We are using NIC bonding under the following configuration: eth0 = first port of first Intel Quad port Gigabit Ethernet controller. eth4 = first port of second Intel Quad port Gigabit Ethernet controller. bond0 = bonded master interface for eth0+eth4. When eth0/eth4 cables were disconnected and reconnected to same ports on a running system, we experienced lost of network connectivity to the bond0 interface. Upon cable reconnect, ethtool showed valid link status as well as correct speed & duplex settings for the slave interfaces. (1000/FDX). bond0 would not recognize a valid slave interface after reconnect. "grep 'Active Slave' /proc/net/bonding/bond0" produced the following result: Currently Active Slave: None. running "ifconfig <if> down" and "ifconfig <if> up" for each slave interface eth0 and eth4 failed to affect the result. "ifconfig bond0" showed the correct IP address assigned to the bond0 interface, but IP traffic failed to reach the system over bond0. A reboot of the servers restored service.

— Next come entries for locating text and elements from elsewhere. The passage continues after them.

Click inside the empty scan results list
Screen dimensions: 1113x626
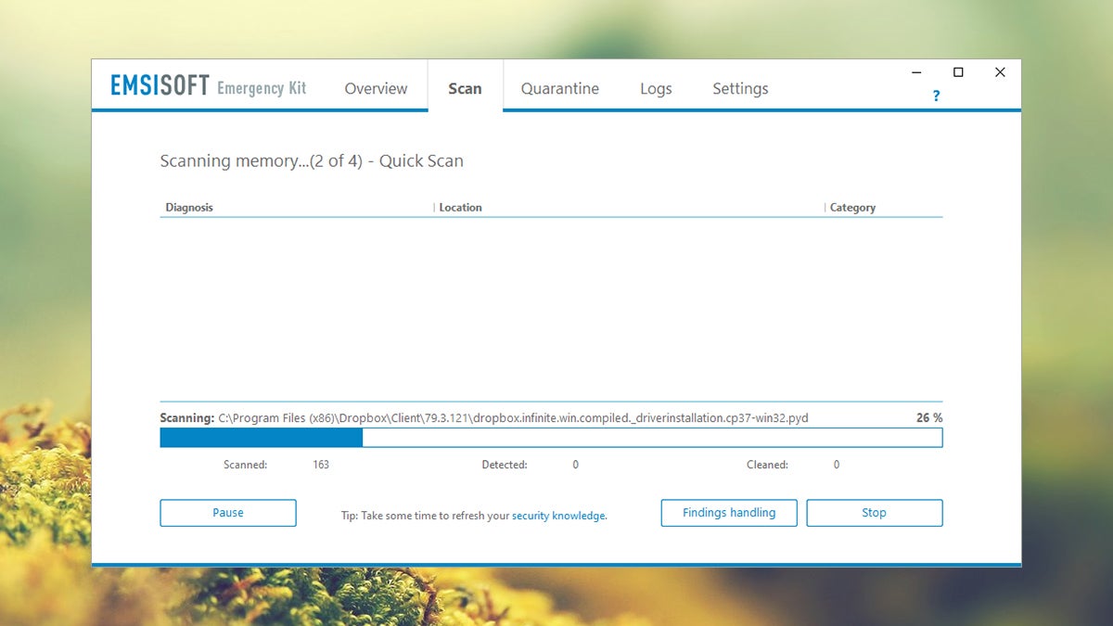click(x=551, y=306)

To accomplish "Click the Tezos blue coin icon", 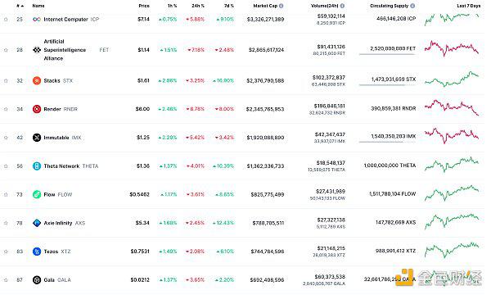I will click(x=37, y=252).
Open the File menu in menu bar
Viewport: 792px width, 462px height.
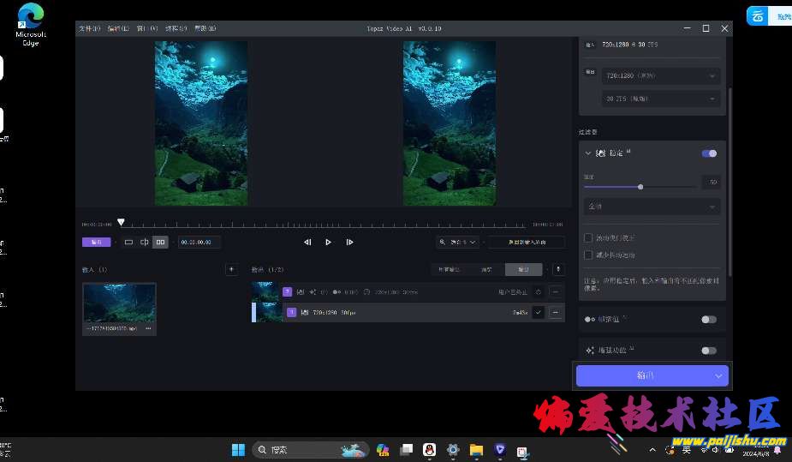(x=90, y=28)
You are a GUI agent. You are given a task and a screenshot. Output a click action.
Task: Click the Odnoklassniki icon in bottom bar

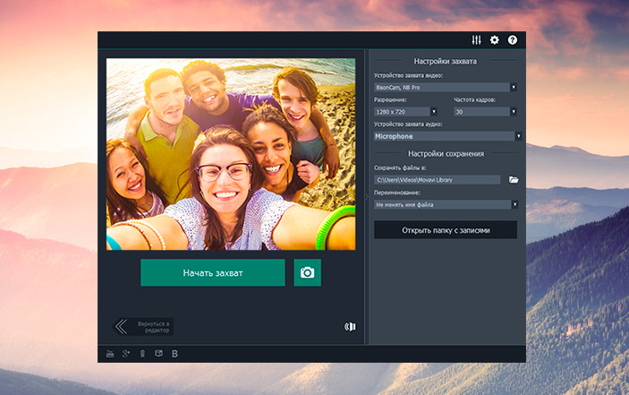(142, 354)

*** Bug 236770 has been marked as a duplicate of this bug. ***
Have you tried this with any later kernels? There have been quite a few bonding fixes since U2: -bonding: link status not always reported correctly (Andy Gospodarek) [212392] -bonding: fix primary interface initialization problem with active-backup bond (Andy Gospodarek) [208362] -bonding: use signed type to catch return code from ->get_settings (John Linville) [196068] -bonding: back-out sysfs updates (John Linville) [194410] -Introduce netpoll over bonded interfaces (Thomas Graf) [174184 126164 190162 146164] -bonding: allow vlan traffic over bond (John Linville) [174671] -fix race in net bonding driver (Kimball Murray) [188296] Would you be willing to try one of my test kernels? http://people.redhat.com/agospoda/#rhel4 I'm not surprised that 'ifdown/up' on the individual slave interfaces didn't make a difference after reconnecting the cables. I would be curious about what happened when running 'ifdown/up' on the bond0 interface after failure. I'd also be curious if this is a problem when using 2 ports on one of the cards rather than one port on each card. I know neither of these is a reasonable long-term solution, but I'd like to understand the problem better and am curious if either change makes a difference.

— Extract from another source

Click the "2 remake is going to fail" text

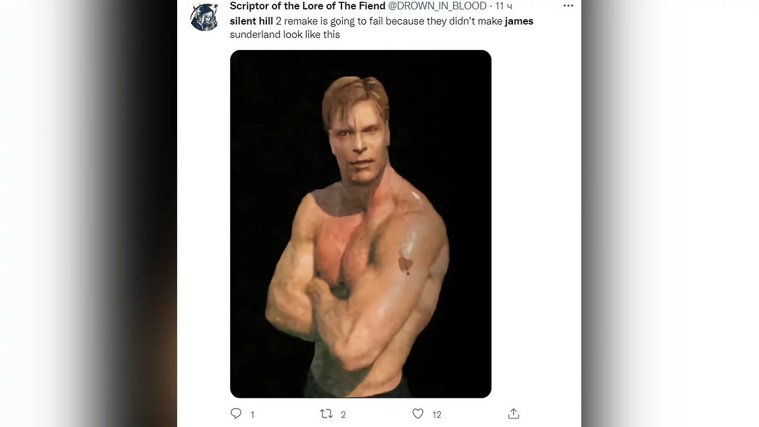330,22
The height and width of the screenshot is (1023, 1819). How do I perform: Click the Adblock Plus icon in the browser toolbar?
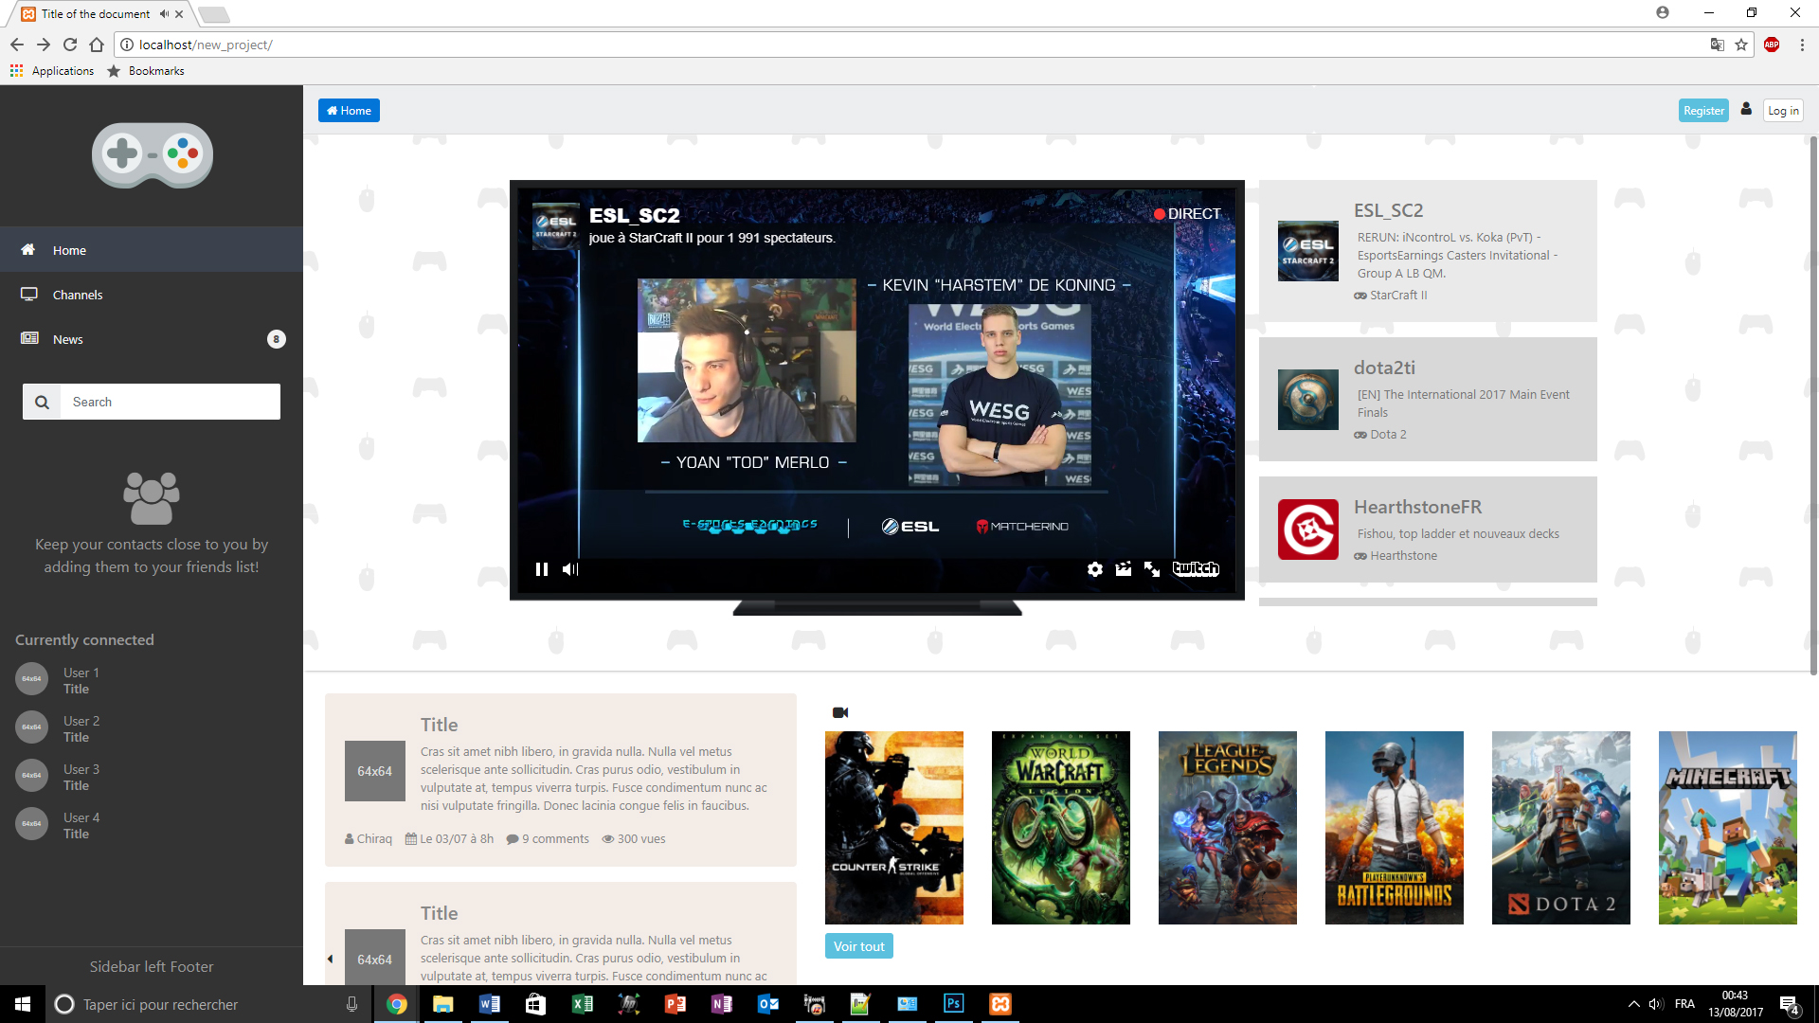click(1773, 45)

Well those are extremely good questions :-). Unfortuantely, I cannot reproduce the issue at will - there is some factor causing it that must be separate from the link down events (though that is defintely what triggers it). The problem has turned out not to be reproducible in my lab environment, where I would be more than willing to try the test kernels. In production, however, I can't really try a test kernel. How this was seen was via a physical cable audit in one of the datacenters that has about 200 hosts. On 12 of the hosts, we saw this behavior. It's accompianed by a flurry of messages in syslog (once per second) that notes 'backup interface eth4 is now up'
Jon, this bug has seen no activity in quite a while, so I can only presume it is no longer a problem. If there is still an issue that needs to be resolved, please re-open this bug and I will be happy to help resolve it. Thank you.
Yep, the bug certainly went stale. Like I said, I'm not able to reproduce it at will. If I find a way, I'll come back here :) Did my Fedora cleanup have anything to do with this? Strange timing :).
Jon, your fedora cleanup might have helped motivate me, but trolling through all my BZ's that are stale has been on my list for a while -- I just finally got out from under my patch backlog and was able to do it. :)